Text shown →
--- START ---

One of the challenges of teaching fitness in a small town is that it can be hard to stay inspired and keep classes fresh; there are no cutting edge gyms and few teachers to learn from. So I end up doing most of my research on the Internet and relying on former students, hip, fit girls who go on to graduate and move to the big city, to report back to me what’s going on in the world of exercise.
The word on the street was that Piloxing, a portmanteau of Pilates and boxing, is where it’s at. So feeling in a bit of a rut and not wanting to re-up my Pilates certification, I signed up for the next Piloxing teacher training session in the closest city I could find–Baltimore. I figured, what did I have to lose?
I’ve been to plenty of fitness teacher training sessions — four yoga, three Pilates – and I always find them a bit strange. The instructors often veer toward characters, either they’re really, really happy or ultra severe or New Agey, the latter often relying on goofy doublespeak (“rethink the breath paradigm,” “fluff the tailbone”) that tells you they no idea what’s going on either.

--- END ---

Given data →
--- START ---

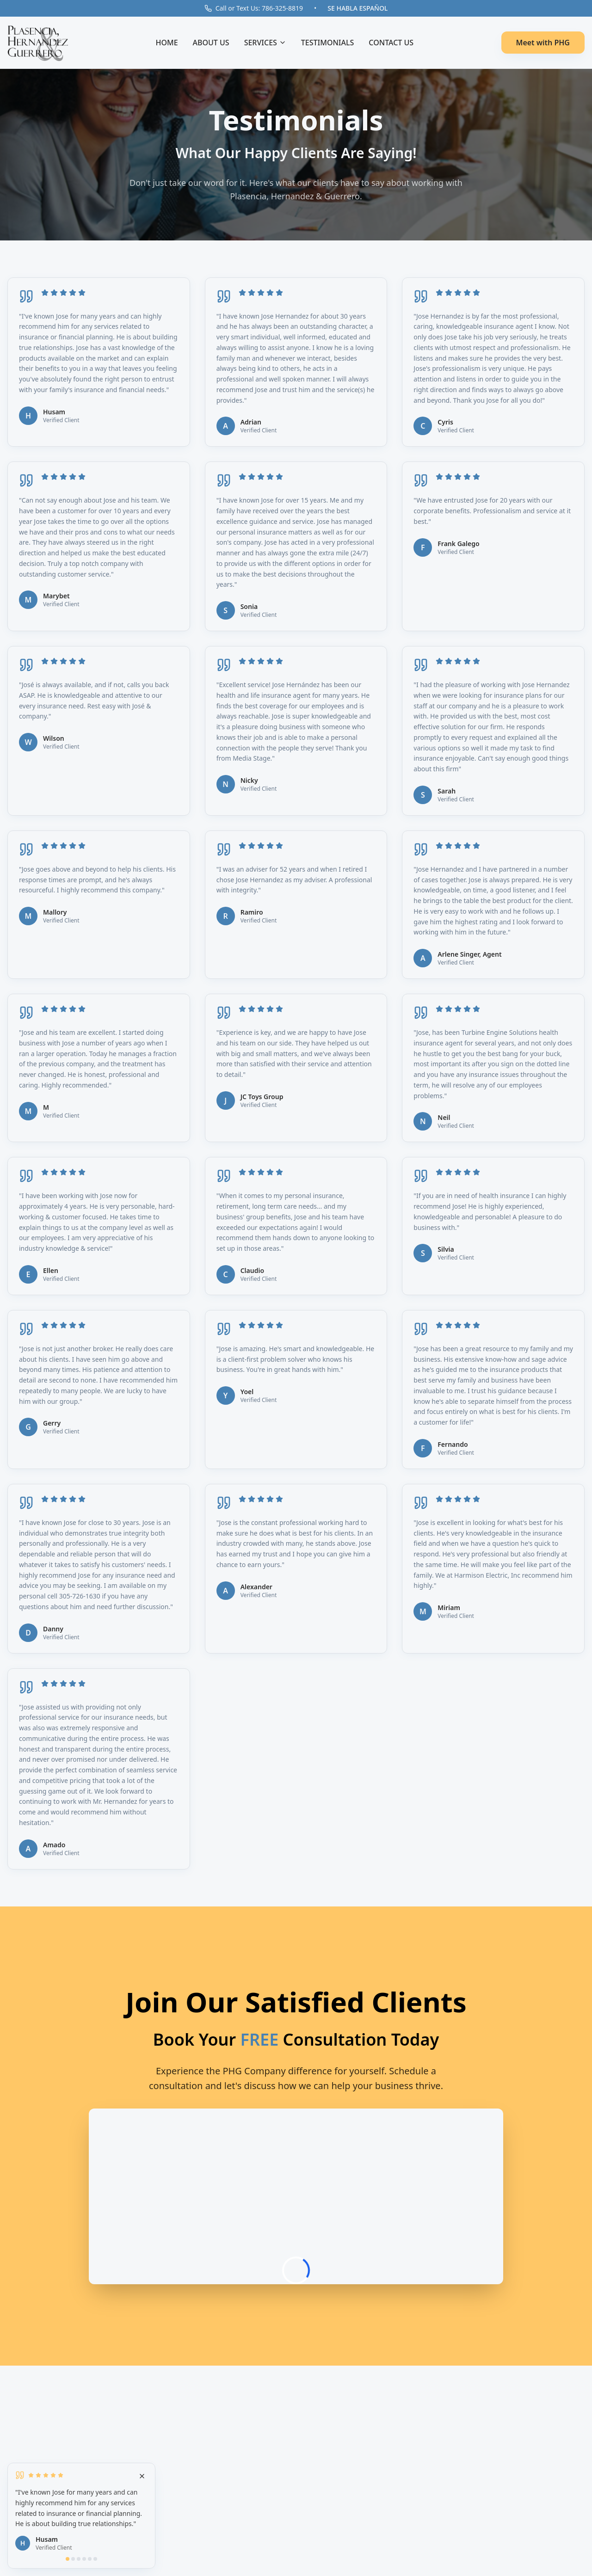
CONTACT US (391, 42)
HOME (166, 42)
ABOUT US (211, 42)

--- END ---

Written instruction 1 → Update the Piloxing piece: give it again starting at "The word on" and ending at "have to lose?", with "Baltimore" replaced by "Washington".
Written instruction 2 → According to the Piloxing piece, why did the writer sign up for the Piloxing teacher training? Answer in one to three sentences.
Written instruction 3 →
Do these statements agree with the Piloxing piece? Answer yes or no to each, quoting the deciding words.
(a) The writer has attended four yoga teacher training sessions.
(b) The writer does most fitness research at local gyms.
(c) The training session the writer chose was in Baltimore.

Full answer 1 →
The word on the street was that Piloxing, a portmanteau of Pilates and boxing, is where it’s at. So feeling in a bit of a rut and not wanting to re-up my Pilates certification, I signed up for the next Piloxing teacher training session in the closest city I could find–Washington. I figured, what did I have to lose?

Full answer 2 → The writer had heard that Piloxing "is where it's at." Feeling in a bit of a rut and not wanting to re-up a Pilates certification, the writer signed up for the next training session.

Full answer 3 →
(a) Yes: "four yoga, three Pilates"
(b) No: "I end up doing most of my research on the Internet"
(c) Yes: "in the closest city I could find–Baltimore"